__Instructions for the task__. Transcribe the listing below only from the line with "Click the 'Business" up to and including the line with "Task: Click Kryvbas's green W form badge".

__Supplied material__.
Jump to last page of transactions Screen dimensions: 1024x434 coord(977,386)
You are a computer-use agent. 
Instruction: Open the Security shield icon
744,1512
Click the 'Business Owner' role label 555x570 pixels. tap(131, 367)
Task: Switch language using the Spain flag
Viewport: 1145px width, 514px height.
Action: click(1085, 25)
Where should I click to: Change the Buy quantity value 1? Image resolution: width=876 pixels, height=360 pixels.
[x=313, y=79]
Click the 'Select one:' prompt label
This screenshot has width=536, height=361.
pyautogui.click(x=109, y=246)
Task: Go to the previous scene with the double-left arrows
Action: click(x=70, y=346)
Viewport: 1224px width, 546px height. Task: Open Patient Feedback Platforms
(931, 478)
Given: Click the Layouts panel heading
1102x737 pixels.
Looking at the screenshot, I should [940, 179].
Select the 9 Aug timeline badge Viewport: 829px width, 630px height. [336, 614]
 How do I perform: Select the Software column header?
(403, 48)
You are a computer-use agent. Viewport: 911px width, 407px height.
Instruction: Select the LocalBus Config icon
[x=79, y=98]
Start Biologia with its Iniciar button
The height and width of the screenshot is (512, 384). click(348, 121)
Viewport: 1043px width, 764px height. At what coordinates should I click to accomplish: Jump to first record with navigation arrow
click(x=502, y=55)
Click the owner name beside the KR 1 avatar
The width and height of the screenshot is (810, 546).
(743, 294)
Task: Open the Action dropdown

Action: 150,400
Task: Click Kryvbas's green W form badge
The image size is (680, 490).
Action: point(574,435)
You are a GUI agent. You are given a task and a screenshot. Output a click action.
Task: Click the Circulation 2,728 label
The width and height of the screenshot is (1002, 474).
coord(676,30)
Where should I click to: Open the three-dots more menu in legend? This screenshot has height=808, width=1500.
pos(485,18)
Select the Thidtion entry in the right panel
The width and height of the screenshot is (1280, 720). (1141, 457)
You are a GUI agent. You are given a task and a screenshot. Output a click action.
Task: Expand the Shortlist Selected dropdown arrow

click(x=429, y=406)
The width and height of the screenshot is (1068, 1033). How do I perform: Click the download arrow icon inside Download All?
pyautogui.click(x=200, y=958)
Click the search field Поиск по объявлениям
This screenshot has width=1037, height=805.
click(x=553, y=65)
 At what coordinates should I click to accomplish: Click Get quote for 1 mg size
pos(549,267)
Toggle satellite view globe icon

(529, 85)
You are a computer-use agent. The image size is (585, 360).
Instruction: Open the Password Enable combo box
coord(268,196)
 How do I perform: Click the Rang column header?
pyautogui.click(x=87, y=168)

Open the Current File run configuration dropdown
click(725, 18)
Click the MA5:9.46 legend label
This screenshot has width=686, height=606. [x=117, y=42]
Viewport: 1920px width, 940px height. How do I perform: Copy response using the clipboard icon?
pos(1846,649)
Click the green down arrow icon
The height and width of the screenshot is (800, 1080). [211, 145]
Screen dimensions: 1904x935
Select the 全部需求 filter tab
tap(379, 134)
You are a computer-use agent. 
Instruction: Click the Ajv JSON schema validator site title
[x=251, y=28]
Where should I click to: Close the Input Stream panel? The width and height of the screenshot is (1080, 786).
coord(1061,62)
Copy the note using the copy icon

__Task result__.
Click the 'Business Owner' role label 555x570 pixels. tap(131, 367)
Task: Switch language using the Spain flag
Viewport: 1145px width, 514px height.
Action: click(1085, 25)
Where should I click to: Change the Buy quantity value 1? Image resolution: width=876 pixels, height=360 pixels.
[x=313, y=79]
Click the 'Select one:' prompt label
This screenshot has width=536, height=361.
pyautogui.click(x=109, y=246)
Task: Go to the previous scene with the double-left arrows
Action: click(x=70, y=346)
Viewport: 1224px width, 546px height. Task: Open Patient Feedback Platforms
(931, 478)
Given: Click the Layouts panel heading
1102x737 pixels.
Looking at the screenshot, I should [940, 179].
Select the 9 Aug timeline badge Viewport: 829px width, 630px height. [336, 614]
 How do I perform: Select the Software column header?
(403, 48)
You are a computer-use agent. Viewport: 911px width, 407px height.
Instruction: Select the LocalBus Config icon
[x=79, y=98]
Start Biologia with its Iniciar button
The height and width of the screenshot is (512, 384). click(348, 121)
Viewport: 1043px width, 764px height. At what coordinates should I click to accomplish: Jump to first record with navigation arrow
click(x=502, y=55)
Click the owner name beside the KR 1 avatar
The width and height of the screenshot is (810, 546).
(743, 294)
Task: Open the Action dropdown

Action: 150,400
Task: Click Kryvbas's green W form badge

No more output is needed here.